═════ SOURCE MATERIAL

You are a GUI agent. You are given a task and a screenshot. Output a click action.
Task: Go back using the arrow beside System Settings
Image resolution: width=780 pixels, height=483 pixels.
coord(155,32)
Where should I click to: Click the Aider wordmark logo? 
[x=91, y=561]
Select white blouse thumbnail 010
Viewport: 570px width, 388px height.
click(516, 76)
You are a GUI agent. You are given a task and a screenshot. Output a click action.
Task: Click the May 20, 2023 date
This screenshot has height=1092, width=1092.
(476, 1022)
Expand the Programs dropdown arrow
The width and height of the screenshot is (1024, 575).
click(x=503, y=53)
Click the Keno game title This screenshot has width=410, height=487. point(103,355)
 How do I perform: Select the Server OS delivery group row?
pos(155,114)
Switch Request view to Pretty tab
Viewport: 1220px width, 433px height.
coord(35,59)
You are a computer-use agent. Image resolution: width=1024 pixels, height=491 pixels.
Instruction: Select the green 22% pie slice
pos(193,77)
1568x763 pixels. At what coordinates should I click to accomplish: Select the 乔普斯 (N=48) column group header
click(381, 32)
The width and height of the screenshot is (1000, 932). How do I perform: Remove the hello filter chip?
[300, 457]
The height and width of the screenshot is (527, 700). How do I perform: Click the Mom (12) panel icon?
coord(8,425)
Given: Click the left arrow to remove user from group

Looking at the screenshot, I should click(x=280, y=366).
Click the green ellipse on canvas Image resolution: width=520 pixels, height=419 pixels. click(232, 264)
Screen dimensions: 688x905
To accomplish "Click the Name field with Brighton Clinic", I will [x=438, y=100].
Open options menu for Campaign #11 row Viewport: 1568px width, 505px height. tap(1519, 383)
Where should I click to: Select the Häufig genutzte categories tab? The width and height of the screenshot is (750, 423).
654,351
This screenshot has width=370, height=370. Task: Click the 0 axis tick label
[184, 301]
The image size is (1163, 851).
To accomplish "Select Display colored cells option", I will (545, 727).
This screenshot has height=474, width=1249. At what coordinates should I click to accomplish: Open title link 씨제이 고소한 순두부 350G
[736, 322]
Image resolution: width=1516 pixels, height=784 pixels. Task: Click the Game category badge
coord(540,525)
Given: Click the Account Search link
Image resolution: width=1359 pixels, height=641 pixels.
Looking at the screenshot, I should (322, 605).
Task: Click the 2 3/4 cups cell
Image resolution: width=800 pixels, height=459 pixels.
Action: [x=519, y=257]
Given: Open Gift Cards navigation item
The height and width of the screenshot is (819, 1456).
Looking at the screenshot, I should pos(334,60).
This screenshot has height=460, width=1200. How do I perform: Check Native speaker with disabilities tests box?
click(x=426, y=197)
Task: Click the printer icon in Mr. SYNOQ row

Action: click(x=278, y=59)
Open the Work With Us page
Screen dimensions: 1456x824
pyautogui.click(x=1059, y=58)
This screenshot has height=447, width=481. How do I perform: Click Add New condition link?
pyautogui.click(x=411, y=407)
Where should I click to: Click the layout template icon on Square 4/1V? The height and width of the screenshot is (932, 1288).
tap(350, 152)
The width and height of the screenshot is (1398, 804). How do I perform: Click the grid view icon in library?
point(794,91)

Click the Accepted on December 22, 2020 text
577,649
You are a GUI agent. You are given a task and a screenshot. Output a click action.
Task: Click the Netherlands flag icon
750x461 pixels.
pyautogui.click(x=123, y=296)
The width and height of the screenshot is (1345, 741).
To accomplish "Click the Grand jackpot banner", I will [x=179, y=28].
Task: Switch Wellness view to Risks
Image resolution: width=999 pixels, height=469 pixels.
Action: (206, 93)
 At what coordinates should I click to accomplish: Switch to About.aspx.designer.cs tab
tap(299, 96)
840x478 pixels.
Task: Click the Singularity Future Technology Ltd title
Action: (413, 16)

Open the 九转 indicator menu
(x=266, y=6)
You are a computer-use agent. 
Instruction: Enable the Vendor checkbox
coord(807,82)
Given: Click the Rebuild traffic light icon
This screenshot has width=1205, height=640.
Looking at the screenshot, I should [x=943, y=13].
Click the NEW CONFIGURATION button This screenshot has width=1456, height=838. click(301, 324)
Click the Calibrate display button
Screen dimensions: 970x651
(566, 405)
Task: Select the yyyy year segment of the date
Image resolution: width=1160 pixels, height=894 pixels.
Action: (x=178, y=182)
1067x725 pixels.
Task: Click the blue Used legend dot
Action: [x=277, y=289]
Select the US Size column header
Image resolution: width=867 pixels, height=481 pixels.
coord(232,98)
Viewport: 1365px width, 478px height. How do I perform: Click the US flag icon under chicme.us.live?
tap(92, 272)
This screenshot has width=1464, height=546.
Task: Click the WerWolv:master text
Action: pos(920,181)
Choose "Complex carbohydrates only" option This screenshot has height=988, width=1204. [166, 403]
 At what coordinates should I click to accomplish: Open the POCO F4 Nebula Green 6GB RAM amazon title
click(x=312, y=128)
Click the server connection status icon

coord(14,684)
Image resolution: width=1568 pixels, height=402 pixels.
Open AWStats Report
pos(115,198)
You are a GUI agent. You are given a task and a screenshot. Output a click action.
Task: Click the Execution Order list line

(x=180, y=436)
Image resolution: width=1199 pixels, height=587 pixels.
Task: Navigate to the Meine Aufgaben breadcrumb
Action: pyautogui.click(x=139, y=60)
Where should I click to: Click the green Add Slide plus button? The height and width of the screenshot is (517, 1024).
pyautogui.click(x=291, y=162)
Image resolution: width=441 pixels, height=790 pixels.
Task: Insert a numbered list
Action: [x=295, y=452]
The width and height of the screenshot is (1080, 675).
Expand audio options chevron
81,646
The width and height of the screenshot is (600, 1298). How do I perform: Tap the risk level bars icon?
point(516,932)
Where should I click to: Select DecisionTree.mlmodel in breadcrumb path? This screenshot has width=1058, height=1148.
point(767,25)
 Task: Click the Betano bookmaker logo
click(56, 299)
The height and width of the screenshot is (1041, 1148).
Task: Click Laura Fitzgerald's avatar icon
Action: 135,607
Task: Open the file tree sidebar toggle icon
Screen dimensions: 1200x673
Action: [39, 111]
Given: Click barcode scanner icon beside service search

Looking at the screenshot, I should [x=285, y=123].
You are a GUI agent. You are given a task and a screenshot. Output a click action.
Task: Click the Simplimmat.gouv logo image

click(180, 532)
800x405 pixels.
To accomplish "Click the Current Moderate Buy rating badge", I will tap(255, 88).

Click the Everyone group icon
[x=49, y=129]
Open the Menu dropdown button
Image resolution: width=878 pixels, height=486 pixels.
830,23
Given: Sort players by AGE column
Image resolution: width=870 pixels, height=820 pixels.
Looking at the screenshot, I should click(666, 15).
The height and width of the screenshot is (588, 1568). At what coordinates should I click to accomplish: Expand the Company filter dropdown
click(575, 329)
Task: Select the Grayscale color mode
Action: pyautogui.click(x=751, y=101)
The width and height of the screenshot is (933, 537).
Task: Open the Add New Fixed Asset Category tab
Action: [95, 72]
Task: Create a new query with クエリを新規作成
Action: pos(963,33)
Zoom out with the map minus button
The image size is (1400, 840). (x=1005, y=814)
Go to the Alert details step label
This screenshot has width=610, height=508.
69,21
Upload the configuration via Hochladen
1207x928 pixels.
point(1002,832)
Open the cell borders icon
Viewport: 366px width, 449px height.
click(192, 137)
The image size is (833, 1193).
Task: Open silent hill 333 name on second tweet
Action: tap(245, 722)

══════════

#### AIM OF THE TASK
Referring to the material above, set down exactly the lines between the line with "Screen dimensions: 688x905" and the line with "Given: Click the Account Search link", inclusive, and no other lines.

#### RESPONSE AREA
Screen dimensions: 688x905
To accomplish "Click the Name field with Brighton Clinic", I will [x=438, y=100].
Open options menu for Campaign #11 row Viewport: 1568px width, 505px height. tap(1519, 383)
Where should I click to: Select the Häufig genutzte categories tab? The width and height of the screenshot is (750, 423).
654,351
This screenshot has width=370, height=370. Task: Click the 0 axis tick label
[184, 301]
The image size is (1163, 851).
To accomplish "Select Display colored cells option", I will (545, 727).
This screenshot has height=474, width=1249. At what coordinates should I click to accomplish: Open title link 씨제이 고소한 순두부 350G
[736, 322]
Image resolution: width=1516 pixels, height=784 pixels. Task: Click the Game category badge
coord(540,525)
Given: Click the Account Search link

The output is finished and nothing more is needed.